*Brano fornito*:
La vigna di Leonardo torna a fiorire

È una bellissima notizia quella che in questi giorni ha svelato il progetto di fare rinascere il vigneto di Leonardo Da Vinci. La vigna di Leonardo è un argomento che mi affascina da anni.

La Casa degli Atellani, al cui interno si trovava la vigna di Leonardo Da Vinci, in un disegno di Piero Portaluppi.

L’idea che sia sopravvissuta indenne fino agli anni ’20 del secolo scorso, infatti, mi è sempre sembrata straordinaria, come sa chiunque abbia letto il mio Il tesoro di Leonardo.

Sorgeva nel giardino della Casa degli Atellani, che si trova al numero 65 di Corso Magenta, a Milano, proprio di fronte a Santa Maria delle Grazie, nel cui refettorio Leonardo dipinse l’Ultima cena.

Era una casa che Ludovico il Moro, Signore di Milano e datore di lavoro di Leonardo, aveva fatto costruire alla fine del quattrocento come parte di un borgo residenziale destinato ai suoi fedeli cortigiani.

*Consegne*:
1. Nel brano sulla vigna di Leonardo, a quale numero di Corso Magenta si trova la Casa degli Atellani?
2. Ricopia dal brano sulla vigna di Leonardo tutto il testo che va dalle parole "La vigna di Leonardo torna" giù fino alle parole "affascina da anni.".
I dati non hanno alcun ruolo qui.

*Dati forniti*:
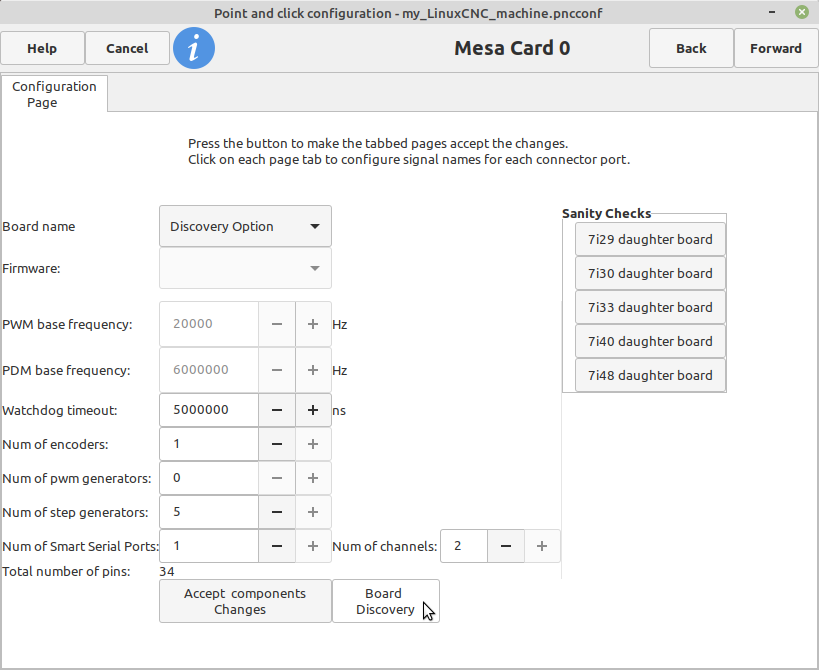The height and width of the screenshot is (670, 819).
Task: Increment Num of encoders value
Action: [313, 444]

*Risposte in ordine*:
1. Al numero 65.

2.
La vigna di Leonardo torna a fiorire

È una bellissima notizia quella che in questi giorni ha svelato il progetto di fare rinascere il vigneto di Leonardo Da Vinci. La vigna di Leonardo è un argomento che mi affascina da anni.